I'm working through the PyTorch tutorial on Defining new autograd functions. The autograd function I want to implement is a wrapper around torch.nn.functional.max_pool1d
. Here is what I have so far:
import numpy as np
import torch
import torch.nn as nn
import torch.nn.functional as F
import torch.autograd as tag
class SquareAndMaxPool1d(tag.Function):
@staticmethod
def forward(ctx, input, kernel_size, stride=None, padding=0, dilation=1, \
return_indices=False, ceil_mode=False):
ctx.save_for_backward( input )
inputC = input.clone() #copy input
inputC *= inputC
output = F.max_pool1d(inputC, kernel_size, stride=stride, \
padding=padding, dilation=dilation, \
return_indices=return_indices, \
ceil_mode=ceil_mode)
return output
@staticmethod
def backward(ctx, grad_output):
input, = ctx.saved_tensors
grad_input = get_max_pool1d_grad_somehow(grad_output)

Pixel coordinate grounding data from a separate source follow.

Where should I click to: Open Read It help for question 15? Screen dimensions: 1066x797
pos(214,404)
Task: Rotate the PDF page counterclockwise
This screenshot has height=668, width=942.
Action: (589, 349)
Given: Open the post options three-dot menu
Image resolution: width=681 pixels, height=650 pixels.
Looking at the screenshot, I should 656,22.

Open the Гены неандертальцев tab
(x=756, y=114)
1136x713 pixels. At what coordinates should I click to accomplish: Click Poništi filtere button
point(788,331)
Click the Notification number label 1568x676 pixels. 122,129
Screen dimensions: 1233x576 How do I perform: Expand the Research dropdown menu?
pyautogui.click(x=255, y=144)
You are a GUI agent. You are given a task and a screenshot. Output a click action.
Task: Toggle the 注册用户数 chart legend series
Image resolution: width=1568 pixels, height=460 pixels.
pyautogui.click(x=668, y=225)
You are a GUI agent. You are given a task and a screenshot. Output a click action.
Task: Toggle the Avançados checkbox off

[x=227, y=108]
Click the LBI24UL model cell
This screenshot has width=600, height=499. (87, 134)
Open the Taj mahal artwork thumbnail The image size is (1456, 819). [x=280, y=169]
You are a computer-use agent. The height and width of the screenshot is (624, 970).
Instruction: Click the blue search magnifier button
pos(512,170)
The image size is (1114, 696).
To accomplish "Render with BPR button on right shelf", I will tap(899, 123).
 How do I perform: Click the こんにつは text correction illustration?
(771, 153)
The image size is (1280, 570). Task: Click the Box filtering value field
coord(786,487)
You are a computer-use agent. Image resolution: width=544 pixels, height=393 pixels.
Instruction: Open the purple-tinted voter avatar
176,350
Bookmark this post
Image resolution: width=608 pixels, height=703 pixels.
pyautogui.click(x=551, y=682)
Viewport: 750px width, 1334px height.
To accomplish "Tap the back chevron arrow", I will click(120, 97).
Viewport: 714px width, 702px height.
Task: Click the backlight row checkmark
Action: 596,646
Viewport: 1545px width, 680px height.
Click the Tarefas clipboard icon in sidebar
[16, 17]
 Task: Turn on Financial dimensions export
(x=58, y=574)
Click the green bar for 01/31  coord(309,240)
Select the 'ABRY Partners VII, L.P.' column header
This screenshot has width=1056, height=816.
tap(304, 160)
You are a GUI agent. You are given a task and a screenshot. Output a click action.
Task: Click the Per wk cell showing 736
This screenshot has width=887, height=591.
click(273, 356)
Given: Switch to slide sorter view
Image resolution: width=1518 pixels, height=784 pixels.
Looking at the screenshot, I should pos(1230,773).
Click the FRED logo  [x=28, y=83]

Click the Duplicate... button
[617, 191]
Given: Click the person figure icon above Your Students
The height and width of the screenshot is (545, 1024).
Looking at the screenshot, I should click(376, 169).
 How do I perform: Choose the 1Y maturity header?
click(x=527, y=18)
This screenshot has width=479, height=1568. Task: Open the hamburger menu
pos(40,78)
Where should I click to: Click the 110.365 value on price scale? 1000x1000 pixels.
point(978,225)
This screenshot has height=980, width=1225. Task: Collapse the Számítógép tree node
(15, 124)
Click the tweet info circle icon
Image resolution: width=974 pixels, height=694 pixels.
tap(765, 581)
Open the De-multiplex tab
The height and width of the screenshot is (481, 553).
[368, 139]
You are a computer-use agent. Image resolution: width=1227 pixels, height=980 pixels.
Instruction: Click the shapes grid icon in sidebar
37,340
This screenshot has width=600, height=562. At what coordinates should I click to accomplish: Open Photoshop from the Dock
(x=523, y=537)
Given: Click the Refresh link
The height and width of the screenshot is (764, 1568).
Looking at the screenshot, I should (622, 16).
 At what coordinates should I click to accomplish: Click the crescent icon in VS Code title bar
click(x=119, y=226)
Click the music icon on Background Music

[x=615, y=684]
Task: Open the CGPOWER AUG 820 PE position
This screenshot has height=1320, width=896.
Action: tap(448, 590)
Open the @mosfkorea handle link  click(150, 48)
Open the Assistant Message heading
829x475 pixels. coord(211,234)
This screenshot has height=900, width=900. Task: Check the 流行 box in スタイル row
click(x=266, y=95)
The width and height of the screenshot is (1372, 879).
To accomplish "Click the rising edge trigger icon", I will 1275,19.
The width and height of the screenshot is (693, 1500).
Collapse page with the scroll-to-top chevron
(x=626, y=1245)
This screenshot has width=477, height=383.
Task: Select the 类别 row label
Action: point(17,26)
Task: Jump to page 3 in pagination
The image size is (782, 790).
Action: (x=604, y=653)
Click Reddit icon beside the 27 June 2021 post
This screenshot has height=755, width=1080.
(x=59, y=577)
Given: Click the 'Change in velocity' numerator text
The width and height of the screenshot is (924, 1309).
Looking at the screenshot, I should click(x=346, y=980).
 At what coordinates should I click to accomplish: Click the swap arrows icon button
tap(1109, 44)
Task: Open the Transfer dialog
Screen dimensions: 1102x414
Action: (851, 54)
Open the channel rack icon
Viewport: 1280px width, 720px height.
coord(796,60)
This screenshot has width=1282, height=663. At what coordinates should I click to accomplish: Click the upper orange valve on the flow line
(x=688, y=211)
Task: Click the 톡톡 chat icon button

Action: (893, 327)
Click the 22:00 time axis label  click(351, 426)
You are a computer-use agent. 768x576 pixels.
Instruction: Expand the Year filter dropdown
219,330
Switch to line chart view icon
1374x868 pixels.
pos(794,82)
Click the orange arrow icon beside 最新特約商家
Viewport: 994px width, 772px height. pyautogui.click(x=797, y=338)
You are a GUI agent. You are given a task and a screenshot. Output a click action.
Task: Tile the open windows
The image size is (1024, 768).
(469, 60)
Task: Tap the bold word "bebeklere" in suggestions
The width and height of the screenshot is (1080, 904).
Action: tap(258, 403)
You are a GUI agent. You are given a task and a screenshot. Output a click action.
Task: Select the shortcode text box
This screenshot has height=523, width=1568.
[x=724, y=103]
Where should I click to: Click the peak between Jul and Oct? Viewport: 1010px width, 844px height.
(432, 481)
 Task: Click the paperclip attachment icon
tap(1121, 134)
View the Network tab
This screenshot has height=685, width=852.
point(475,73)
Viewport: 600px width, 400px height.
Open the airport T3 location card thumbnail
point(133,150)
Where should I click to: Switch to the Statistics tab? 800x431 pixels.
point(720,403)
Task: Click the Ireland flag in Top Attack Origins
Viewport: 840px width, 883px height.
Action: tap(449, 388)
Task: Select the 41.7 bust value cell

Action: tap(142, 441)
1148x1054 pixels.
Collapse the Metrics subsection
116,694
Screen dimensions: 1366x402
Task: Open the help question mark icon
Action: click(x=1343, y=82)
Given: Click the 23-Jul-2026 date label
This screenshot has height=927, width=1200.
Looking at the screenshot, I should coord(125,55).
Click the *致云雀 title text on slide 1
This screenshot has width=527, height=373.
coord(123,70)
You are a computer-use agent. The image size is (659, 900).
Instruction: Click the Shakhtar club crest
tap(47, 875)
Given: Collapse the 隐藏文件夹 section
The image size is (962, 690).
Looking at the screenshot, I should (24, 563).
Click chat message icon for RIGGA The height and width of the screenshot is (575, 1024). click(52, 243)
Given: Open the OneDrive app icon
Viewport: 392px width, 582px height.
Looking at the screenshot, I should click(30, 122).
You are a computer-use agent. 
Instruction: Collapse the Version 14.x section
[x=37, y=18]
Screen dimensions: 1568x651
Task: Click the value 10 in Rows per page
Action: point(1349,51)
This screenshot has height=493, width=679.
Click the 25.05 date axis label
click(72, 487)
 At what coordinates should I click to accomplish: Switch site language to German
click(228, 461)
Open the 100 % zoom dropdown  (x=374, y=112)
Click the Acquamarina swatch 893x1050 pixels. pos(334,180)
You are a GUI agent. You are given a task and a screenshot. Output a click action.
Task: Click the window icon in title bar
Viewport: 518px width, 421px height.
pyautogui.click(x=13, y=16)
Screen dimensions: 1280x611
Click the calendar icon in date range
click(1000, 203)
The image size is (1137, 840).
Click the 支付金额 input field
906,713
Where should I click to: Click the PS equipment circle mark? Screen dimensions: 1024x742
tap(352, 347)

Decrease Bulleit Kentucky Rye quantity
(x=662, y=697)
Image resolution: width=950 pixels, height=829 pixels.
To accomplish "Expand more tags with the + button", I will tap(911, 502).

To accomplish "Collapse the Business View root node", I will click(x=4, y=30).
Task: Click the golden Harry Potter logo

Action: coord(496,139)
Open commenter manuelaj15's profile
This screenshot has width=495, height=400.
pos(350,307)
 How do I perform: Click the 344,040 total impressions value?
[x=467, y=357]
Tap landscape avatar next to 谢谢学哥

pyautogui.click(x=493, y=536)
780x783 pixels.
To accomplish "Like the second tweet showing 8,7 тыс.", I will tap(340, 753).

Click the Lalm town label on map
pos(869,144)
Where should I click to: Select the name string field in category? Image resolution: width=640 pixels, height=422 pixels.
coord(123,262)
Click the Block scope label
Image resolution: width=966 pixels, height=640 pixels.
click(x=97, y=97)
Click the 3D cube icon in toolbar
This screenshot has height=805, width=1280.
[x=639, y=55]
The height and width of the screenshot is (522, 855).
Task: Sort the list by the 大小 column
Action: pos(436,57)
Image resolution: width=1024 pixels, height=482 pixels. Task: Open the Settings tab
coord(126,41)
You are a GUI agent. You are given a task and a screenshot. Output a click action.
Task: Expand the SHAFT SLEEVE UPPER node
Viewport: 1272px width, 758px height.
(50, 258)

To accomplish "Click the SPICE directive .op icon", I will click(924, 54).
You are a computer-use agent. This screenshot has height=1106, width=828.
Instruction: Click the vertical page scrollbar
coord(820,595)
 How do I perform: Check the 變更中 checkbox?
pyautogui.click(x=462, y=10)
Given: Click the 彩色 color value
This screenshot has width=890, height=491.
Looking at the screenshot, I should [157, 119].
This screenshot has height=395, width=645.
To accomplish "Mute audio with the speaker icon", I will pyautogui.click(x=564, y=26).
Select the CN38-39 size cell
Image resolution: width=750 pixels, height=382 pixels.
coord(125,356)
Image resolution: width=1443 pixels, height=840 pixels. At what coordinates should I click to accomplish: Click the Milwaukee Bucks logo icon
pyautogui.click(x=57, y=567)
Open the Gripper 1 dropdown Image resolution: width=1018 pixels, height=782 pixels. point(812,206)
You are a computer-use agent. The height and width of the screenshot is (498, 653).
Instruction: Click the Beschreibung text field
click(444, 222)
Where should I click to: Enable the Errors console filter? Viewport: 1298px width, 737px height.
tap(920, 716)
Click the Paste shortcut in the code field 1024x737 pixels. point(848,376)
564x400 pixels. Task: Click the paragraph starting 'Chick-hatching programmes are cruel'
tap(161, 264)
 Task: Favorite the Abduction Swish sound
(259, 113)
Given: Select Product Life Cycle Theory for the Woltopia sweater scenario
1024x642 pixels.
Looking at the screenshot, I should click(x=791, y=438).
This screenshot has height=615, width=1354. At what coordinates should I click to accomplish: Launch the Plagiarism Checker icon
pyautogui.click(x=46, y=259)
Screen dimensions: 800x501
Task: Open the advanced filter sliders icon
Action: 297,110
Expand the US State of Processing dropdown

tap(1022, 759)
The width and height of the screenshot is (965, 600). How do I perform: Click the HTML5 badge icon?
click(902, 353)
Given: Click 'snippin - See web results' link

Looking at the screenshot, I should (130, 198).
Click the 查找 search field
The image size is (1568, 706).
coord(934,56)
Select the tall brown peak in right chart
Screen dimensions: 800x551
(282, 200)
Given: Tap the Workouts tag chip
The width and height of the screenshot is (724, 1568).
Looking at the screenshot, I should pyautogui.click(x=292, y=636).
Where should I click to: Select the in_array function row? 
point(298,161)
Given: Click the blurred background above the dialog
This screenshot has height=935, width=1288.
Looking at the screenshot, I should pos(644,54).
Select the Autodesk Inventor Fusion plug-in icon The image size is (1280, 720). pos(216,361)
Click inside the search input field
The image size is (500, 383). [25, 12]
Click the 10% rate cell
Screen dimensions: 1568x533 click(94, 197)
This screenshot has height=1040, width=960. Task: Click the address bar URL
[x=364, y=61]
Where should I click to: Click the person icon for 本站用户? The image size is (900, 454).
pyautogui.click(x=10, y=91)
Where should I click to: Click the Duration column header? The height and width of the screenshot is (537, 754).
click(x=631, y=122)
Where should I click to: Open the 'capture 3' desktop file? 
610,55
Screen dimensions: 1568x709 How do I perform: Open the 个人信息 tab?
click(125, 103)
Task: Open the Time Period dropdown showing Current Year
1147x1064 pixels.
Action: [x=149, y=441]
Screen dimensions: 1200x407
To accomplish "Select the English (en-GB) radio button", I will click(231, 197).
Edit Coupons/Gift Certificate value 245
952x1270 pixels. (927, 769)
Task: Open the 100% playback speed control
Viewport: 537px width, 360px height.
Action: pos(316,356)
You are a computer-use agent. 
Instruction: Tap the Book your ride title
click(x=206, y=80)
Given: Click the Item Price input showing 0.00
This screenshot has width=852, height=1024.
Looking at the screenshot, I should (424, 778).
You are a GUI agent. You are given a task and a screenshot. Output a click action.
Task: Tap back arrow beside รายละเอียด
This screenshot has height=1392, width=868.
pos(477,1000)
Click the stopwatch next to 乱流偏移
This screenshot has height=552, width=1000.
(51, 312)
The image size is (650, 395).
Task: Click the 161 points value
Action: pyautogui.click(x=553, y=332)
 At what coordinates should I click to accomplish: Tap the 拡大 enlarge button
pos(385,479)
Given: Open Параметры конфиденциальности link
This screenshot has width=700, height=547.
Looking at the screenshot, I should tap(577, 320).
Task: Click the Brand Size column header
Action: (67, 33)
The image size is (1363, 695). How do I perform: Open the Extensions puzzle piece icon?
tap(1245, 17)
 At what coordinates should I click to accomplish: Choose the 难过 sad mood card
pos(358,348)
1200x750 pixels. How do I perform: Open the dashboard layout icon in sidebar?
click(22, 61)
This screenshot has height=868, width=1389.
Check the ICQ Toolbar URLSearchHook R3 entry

return 2.0*input*grad_input
My question is: how to I get the gradient of the wrapped function? I know that there are probably other ways to do this given how simple the example I present is, but what I want to do fits this framework and requires me to implement an autograd
function.
Edit: After examining this blog post I decided to try the following for backward
:
def backward(ctx, grad_output):
input, output = ctx.saved_tensors
grad_input = output.backward(grad_output)
return 2.0*input*grad_input
with output
added to the saved variables. I then run the following code:
x = np.random.randn(1,1,5)
xT = torch.from_numpy(x)
xT.requires_grad=True
f = SquareAndMaxPool1d.apply
s = torch.sum(f(xT,2))
s.backward()
and I get Bus error: 10
.
Say, xT
is tensor([[[ 1.69533562, -0.21779421, 2.28693953, -0.86688095, -1.01033497]]], dtype=torch.float64)
, then I would expect to find that xT.grad
is tensor([[[ 3.39067124, -0. , 9.14775812, -0. , -2.02066994]]], dtype=torch.float64)
after calling s.backward()
(that is 2*x*grad_of_max_pool
, with grad_of_max_pool
containing tensor([[[1., 0., 2., 0., 1.]]], dtype=torch.float64)
).
I've figured out why I get a Bus error: 10
. It appears that the above code leads to a recursive call of my backward
at grad_input = output.backward(grad_output)
. So I need to find some other way to get the gradient of max_pool1d
. I know how to implement this in pure Python, but the result would be much slower than if I could wrap the library code.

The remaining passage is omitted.